Brief >> Can you edit the records from the first line through the line containing "The width and height of the screenshot is (721, 475).", replacing "Identify" with "Determine" and changing nothing else?

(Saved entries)
┏━━
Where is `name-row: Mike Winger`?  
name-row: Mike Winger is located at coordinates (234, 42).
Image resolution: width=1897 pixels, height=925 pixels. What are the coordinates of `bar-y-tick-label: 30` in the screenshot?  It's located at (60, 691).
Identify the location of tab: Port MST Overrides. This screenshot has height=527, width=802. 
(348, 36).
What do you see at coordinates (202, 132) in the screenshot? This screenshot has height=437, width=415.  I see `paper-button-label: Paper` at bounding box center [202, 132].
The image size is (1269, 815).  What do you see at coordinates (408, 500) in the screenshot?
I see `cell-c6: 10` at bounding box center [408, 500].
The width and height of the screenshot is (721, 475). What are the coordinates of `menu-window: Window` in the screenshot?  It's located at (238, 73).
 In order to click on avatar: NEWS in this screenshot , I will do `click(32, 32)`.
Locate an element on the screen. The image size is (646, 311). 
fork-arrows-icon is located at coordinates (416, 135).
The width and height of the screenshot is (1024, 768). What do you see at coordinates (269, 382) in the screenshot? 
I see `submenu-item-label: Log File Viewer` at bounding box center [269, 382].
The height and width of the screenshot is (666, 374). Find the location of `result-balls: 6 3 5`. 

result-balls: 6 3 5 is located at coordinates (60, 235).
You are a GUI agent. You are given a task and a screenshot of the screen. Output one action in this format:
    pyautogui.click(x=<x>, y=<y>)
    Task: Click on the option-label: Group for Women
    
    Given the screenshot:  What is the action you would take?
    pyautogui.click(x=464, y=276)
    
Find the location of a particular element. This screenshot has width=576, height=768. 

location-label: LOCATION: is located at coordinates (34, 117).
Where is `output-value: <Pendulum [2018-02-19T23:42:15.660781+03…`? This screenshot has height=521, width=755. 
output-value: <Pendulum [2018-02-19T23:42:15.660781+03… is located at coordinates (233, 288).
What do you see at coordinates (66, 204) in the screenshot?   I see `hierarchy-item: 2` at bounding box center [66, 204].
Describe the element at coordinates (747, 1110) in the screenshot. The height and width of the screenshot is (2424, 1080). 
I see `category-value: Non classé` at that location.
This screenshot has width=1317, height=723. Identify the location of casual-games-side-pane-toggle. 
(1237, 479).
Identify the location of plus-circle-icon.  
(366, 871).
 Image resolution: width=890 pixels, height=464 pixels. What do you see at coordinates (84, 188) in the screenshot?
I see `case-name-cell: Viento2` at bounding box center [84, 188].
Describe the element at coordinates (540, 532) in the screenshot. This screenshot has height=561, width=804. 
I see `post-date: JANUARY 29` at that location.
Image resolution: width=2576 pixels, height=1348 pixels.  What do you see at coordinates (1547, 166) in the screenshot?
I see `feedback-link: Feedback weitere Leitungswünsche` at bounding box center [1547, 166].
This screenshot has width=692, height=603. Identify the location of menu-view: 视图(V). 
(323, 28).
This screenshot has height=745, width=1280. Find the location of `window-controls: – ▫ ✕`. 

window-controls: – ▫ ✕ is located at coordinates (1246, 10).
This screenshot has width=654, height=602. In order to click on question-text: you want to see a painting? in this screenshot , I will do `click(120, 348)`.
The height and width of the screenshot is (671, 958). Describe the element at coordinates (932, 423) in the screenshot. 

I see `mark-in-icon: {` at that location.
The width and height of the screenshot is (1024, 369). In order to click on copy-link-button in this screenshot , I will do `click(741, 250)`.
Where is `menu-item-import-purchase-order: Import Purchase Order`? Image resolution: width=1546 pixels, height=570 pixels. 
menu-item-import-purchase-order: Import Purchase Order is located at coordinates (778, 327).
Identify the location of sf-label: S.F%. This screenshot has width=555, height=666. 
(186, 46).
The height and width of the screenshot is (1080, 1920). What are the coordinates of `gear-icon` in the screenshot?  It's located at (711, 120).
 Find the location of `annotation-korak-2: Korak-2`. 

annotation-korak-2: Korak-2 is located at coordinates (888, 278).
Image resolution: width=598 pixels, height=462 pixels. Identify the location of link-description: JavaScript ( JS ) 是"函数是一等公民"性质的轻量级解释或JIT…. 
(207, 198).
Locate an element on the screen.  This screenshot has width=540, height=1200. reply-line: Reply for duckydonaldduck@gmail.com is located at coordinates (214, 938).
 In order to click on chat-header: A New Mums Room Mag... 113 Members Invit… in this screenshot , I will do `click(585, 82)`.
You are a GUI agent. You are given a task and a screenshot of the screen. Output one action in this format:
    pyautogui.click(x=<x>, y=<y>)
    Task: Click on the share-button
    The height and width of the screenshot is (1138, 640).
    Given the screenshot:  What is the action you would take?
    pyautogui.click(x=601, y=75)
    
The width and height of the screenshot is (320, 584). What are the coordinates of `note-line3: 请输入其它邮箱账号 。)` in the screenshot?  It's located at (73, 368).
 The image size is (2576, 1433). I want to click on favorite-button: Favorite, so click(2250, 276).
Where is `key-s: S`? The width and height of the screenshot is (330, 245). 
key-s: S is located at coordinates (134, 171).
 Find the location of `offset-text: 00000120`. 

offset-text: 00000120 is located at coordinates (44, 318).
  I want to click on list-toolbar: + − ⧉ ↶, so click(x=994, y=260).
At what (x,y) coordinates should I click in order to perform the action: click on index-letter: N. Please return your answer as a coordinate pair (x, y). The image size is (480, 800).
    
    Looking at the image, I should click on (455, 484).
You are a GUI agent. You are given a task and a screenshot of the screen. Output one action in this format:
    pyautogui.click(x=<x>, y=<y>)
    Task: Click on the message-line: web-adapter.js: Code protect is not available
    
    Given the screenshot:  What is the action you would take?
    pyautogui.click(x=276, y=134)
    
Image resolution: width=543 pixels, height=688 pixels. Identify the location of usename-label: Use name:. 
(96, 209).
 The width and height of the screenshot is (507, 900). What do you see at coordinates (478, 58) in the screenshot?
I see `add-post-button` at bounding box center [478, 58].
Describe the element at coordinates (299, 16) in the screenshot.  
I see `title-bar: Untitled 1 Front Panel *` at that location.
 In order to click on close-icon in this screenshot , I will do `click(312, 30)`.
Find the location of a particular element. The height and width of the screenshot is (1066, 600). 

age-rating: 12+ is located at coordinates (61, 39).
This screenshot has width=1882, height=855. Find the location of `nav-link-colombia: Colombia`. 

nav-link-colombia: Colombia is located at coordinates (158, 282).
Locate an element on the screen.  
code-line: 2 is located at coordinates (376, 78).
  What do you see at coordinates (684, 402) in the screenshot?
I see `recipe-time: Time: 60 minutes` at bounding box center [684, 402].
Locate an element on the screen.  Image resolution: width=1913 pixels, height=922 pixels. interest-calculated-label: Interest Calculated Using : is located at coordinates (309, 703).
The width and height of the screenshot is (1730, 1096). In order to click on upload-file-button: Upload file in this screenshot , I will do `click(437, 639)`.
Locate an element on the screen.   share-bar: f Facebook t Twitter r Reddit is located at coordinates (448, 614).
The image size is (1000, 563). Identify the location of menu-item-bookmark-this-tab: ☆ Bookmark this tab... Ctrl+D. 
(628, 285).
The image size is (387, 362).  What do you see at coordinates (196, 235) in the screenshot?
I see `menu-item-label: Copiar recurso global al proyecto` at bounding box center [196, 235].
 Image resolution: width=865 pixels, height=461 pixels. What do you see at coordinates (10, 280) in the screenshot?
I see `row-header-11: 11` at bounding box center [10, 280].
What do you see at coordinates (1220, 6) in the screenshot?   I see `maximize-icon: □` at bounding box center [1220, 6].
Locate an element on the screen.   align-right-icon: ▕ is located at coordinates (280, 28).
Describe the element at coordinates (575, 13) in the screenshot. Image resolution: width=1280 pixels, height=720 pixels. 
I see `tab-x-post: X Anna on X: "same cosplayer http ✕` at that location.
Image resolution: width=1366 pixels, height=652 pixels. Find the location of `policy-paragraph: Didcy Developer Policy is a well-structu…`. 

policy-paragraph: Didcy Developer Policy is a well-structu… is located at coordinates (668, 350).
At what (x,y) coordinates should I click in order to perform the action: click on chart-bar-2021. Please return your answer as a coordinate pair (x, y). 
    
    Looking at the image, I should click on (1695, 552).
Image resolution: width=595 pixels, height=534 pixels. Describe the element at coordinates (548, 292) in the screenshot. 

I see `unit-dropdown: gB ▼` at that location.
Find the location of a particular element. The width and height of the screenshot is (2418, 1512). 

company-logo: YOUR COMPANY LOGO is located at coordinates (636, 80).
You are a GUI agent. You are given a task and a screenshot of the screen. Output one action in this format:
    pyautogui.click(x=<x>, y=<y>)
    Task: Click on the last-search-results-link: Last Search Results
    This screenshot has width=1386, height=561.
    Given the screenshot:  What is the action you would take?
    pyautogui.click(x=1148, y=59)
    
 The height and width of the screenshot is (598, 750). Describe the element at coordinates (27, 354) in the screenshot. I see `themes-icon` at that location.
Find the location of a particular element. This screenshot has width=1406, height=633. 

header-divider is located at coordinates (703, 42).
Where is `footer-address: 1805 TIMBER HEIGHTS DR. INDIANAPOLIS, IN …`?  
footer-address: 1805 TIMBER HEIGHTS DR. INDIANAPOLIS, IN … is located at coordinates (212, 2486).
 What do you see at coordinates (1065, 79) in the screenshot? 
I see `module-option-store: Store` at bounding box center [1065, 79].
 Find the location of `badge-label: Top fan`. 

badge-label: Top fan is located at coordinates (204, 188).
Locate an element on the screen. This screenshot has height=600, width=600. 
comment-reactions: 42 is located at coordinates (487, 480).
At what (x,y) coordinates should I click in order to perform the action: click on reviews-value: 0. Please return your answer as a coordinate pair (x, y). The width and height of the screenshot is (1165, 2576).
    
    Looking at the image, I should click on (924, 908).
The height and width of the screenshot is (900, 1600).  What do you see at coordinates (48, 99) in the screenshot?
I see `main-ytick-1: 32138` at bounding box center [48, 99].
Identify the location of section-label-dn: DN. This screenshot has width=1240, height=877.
┗━━
Solution to this problem >>
Where is `name-row: Mike Winger`?  
name-row: Mike Winger is located at coordinates (234, 42).
Image resolution: width=1897 pixels, height=925 pixels. What are the coordinates of `bar-y-tick-label: 30` in the screenshot?  It's located at (60, 691).
Determine the location of tab: Port MST Overrides. This screenshot has height=527, width=802. 
(348, 36).
What do you see at coordinates (202, 132) in the screenshot? This screenshot has height=437, width=415.  I see `paper-button-label: Paper` at bounding box center [202, 132].
The image size is (1269, 815).  What do you see at coordinates (408, 500) in the screenshot?
I see `cell-c6: 10` at bounding box center [408, 500].
The width and height of the screenshot is (721, 475). What are the coordinates of `menu-window: Window` in the screenshot?  It's located at (238, 73).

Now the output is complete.